Across wineries, 79% of POS transactions start by selecting products, while only 21% begin by identifying the customer first. It's an understandable habit: during a busy service period, skipping the lookup feels faster. But the cost is invisible in the moment and can be significant over time. When staff skip the customer lookup, they lose the context that makes a tasting room visit feel personal: a guest's previous purchases, their visit history, their preferences, and even what club they'd be the best fit for.
Of course, that context only exists for returning guests. For new visitors, creating a record before checkout means the winery captures a complete picture of that first interaction which is the foundation of every future conversation.


The Connection to Club Membership:
Across markets, a significant share of club signups happen directly through the POS: Australia and the United States both see roughly 49% of memberships created in the tasting room, with Canada close behind at 46.8%. Even in markets with lower shares, like Great Britain and New Zealand, a meaningful portion of club enrollments still happen in person, during the visit.
These numbers reinforce the tasting room as more than a sales channel. It's often where the strongest customer relationships begin, and that starts with something as simple as looking up the customer before the cart.
Actionable Insights:
Train Staff to Start with the Customer, Not the Cart Shift the default from "scan the bottle" to "find the guest." With 79% of transactions starting product-first, a simple habit change of pulling up a customer profile before adding items unlocks the context needed to personalise every interaction. If your POS allows it, set a system-level prompt to make this the default step; small nudges like this help the behaviour stick, even on a packed Saturday afternoon.
Use That Context to Guide the Conversation When a customer profile is open, staff have instant context: what a guest has bought before, how many times they've visited, and what they might love next. That information turns a transaction into a continuation of a relationship and puts staff in a far stronger position to make a membership suggestion that feels relevant, not like a pitch at the register.
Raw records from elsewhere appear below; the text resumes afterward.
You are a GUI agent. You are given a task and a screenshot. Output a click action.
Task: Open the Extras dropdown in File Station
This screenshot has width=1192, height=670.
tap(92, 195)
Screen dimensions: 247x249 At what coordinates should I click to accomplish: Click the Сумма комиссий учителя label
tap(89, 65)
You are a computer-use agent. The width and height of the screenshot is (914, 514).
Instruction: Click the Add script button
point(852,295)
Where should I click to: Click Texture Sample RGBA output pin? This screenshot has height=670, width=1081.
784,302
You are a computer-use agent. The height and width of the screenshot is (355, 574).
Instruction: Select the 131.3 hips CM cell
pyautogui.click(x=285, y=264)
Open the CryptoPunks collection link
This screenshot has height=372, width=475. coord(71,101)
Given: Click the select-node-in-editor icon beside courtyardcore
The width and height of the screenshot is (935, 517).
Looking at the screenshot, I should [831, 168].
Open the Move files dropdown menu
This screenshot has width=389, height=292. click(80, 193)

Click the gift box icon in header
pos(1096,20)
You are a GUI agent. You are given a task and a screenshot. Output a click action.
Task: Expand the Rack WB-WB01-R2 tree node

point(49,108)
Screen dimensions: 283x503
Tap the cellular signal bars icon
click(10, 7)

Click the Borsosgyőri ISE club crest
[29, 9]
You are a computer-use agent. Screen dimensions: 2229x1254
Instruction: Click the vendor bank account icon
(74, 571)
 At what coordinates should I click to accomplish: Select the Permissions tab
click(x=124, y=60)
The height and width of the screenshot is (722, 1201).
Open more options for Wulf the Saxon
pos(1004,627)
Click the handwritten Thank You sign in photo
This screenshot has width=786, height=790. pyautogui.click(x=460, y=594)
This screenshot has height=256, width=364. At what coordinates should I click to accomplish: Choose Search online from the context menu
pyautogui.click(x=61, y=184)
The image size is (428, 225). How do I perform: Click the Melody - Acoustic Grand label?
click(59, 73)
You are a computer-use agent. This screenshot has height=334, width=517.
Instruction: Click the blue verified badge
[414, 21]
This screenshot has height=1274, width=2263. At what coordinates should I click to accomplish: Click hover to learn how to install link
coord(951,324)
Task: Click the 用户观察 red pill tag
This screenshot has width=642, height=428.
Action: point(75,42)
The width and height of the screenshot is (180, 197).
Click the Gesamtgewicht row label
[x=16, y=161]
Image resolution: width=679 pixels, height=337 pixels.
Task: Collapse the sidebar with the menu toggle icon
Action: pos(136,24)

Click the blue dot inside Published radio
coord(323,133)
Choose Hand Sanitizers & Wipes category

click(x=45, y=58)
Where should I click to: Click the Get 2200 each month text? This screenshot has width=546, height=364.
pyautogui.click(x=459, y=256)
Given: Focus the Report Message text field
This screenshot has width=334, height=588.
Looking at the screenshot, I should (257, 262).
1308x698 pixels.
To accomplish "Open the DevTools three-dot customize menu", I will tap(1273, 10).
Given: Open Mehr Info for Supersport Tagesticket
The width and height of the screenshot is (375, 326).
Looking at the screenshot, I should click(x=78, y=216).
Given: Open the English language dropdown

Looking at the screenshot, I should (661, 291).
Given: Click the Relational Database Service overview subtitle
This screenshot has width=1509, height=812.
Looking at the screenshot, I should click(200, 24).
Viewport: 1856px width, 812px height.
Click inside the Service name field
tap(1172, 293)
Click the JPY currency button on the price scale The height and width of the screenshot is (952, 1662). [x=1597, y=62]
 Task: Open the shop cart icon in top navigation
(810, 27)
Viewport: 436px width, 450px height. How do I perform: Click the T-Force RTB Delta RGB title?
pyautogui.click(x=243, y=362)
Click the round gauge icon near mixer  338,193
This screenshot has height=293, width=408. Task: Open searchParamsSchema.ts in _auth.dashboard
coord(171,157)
For New Visitors, the Record is the Relationship First-time guests don't have a history yet; but that's exactly why capturing a record before checkout matters. Every detail collected at that first interaction becomes the foundation for every conversation that follows, including the one where they join the club.
Treat the Tasting Room as a Membership Channel With roughly half of all club signups happening directly through the POS in several markets, the tasting room isn't just where wine gets sold, it's where members get made. Staff who start with the customer are better placed to have that conversation at the right moment, with the right context, for the right guest.